ASSIGNED TASK » From the line containing "Click Make Alias menu entry" to the end of the records, print every line exactly, both ends included, and leave out the pictures.

Source data »
---------------

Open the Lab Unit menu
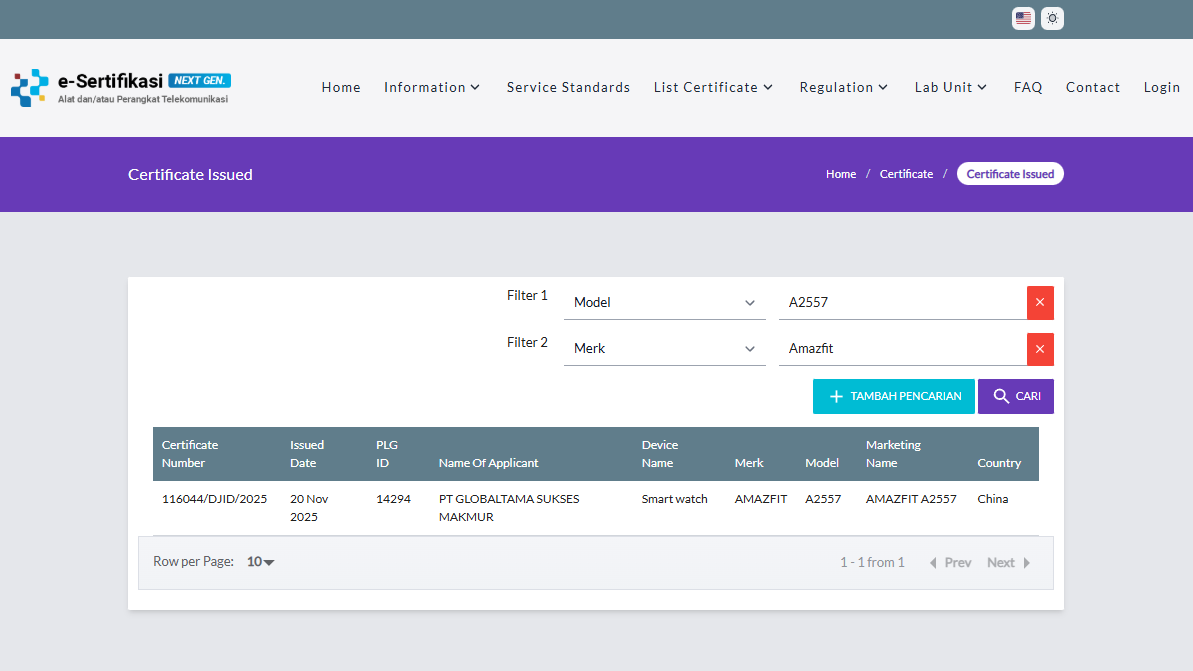The width and height of the screenshot is (1193, 671). click(951, 87)

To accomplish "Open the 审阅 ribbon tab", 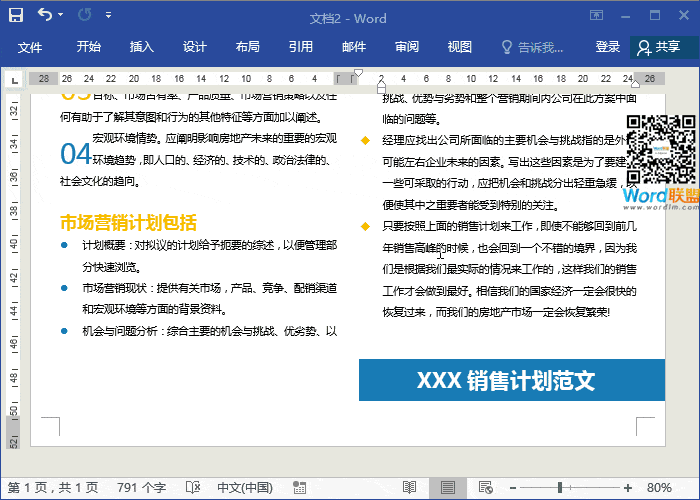I will (x=407, y=47).
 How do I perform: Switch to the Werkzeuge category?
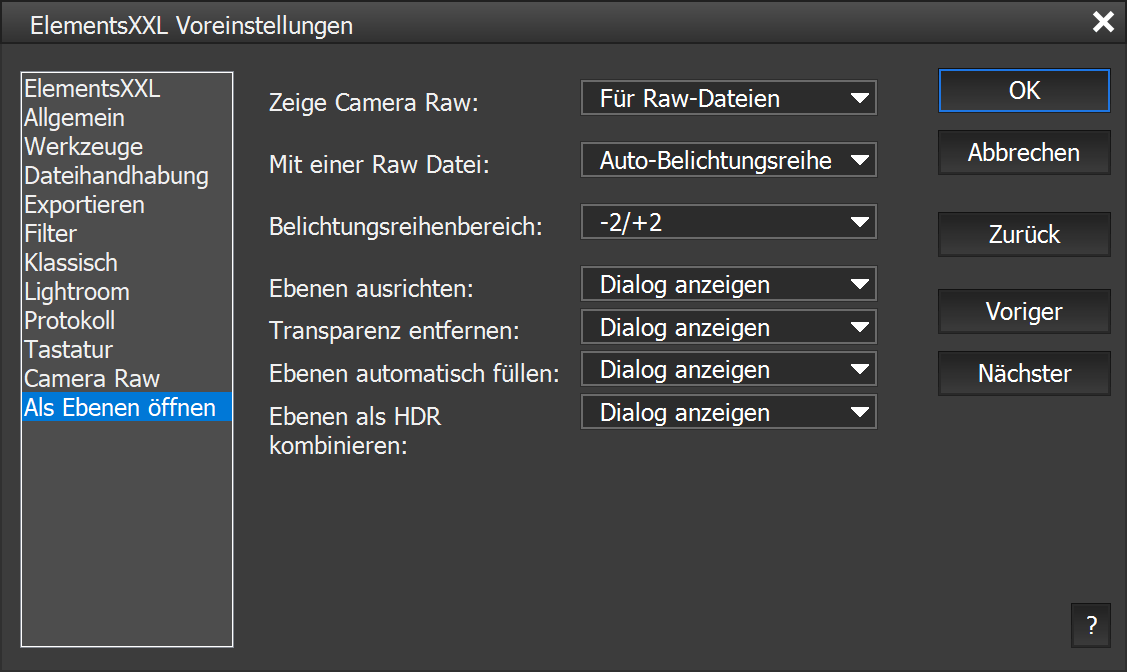[84, 147]
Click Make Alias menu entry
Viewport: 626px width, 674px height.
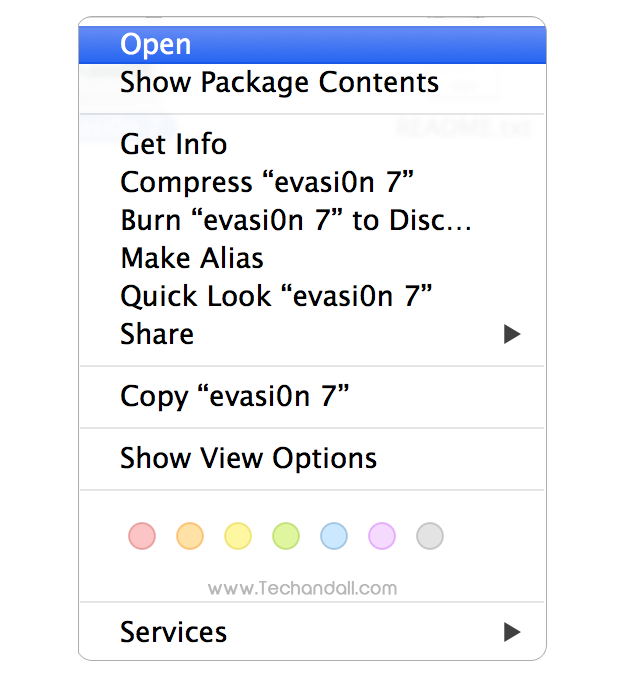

---------------

WRITTEN ANSWER »
Click Make Alias menu entry
Viewport: 626px width, 674px height.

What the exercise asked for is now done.